Print version ISSN 1516-8913On-line version ISSN 1678-4324

Braz. arch. biol. technol. vol.52 no.2 Curitiba Mar./Apr. 2009 



Evaluation of emulsifier stability of biosurfactant produced by Saccharomyces lipolytica CCT-0913



Álvaro Silva LimaI, *; Ranulfo Monte AlegreII

ILaboratório de Engenharia de Bioprocessos; Instituto de Ciência e Tecnologia; Universidade Tiradentes; Av. Murilo Dantas, 300; 49032-490; Aracaju - SE - Brasil
IIDepartamento de Engenharia de Alimento; Universidade Estadual de Campinas; CP. 6168; 3083-970; Campinas - SP - Brasil




Surface-active compounds of biological origin are widely used for many industries (cosmetic, food, petrochemical). The Saccharomyces lipolytica CCT-0913 was able to grow and produce a biosurfactant on 5% (v/v) diesel-oil at pH 5.0 and 32ºC. The cell-free broth emulsified and stabilized the oil-in-water emulsion through a first order kinetics. The results showed that the initial pH value and temperature influenced the emulsifier stability (ES), which was the time when oil was separated. The biosurfactant presented different stabilization properties for vegetable and mineral oil in water solution, despite the highest values of the ES occurring with vegetable oil. The biosurfactant presented smallest ES when compared to commercial surfactants; however, this biosurfactant was not purified.

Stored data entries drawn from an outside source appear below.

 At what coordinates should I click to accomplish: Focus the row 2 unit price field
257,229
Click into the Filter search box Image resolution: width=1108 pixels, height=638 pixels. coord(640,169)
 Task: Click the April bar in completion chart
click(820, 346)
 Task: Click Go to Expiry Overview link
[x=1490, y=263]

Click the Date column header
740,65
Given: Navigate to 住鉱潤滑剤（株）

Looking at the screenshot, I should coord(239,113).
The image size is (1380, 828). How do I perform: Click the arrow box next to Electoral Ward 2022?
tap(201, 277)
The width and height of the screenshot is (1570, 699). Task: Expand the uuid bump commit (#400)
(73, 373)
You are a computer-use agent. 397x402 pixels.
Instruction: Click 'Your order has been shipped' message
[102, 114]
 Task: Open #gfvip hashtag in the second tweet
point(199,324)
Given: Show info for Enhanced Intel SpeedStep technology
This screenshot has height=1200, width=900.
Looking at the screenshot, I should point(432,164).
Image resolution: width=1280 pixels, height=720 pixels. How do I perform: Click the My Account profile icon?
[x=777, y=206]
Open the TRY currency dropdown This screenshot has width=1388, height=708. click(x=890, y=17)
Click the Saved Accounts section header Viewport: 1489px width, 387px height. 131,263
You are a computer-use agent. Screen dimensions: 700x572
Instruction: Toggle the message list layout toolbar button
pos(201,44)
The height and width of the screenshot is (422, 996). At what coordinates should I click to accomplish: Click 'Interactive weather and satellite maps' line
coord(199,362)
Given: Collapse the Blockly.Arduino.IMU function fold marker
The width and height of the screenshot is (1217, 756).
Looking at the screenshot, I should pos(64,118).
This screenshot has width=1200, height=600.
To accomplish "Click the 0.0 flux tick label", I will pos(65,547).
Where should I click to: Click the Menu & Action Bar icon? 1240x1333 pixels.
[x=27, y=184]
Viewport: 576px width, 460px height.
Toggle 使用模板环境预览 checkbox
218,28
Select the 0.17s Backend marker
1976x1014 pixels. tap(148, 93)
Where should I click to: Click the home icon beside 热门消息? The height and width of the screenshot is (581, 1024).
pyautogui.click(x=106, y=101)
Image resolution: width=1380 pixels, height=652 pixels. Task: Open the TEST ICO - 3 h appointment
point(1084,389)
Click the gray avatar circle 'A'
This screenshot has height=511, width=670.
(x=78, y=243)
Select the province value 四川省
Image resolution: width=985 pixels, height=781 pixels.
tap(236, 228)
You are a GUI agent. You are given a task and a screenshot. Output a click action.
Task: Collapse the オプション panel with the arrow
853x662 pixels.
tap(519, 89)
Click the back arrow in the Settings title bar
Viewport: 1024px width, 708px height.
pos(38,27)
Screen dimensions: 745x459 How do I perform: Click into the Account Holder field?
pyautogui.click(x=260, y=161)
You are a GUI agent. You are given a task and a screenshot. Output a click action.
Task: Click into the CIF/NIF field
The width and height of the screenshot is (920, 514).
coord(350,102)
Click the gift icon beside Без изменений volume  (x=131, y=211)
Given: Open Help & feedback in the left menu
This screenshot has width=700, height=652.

Keywords: Biosurfactant, emulsifier stability, fermentation, vegetable oil, diesel oil


Os tensoativos de origem biológica são amplamente utilizados em diversas aplicações. O microrganismo Saccharomyces lipolytica CCT-0913 possui a habilidade de crescer em 5% (v/v) óleo diesel a pH 5,0 e 32ºC e produzir biosurfactante. O caldo fermentado livre de células e produzido por S. lipolytica emulsiona e estabiliza emulsões óleo em água de acordo com uma cinética de primeira ordem. Os resultados mostram que o valor do pH inicial e a temperatura influenciam a estabilidade emulsificante (ES), que é medido pelo tempo que a quantidade de óleo. O biosurfactante apresenta diferentes valores de estabilidade emulsificante para óleos vegetais e minerais em emulsões óleo-água, os maiores valores de ES ocorrem nas emulsões utilizando óleo vegetal. O biosurfactante apresenta valores baixos de ES quando comparado com emulsificantes comerciais, entretanto sem sofrer nenhum processo de purificação.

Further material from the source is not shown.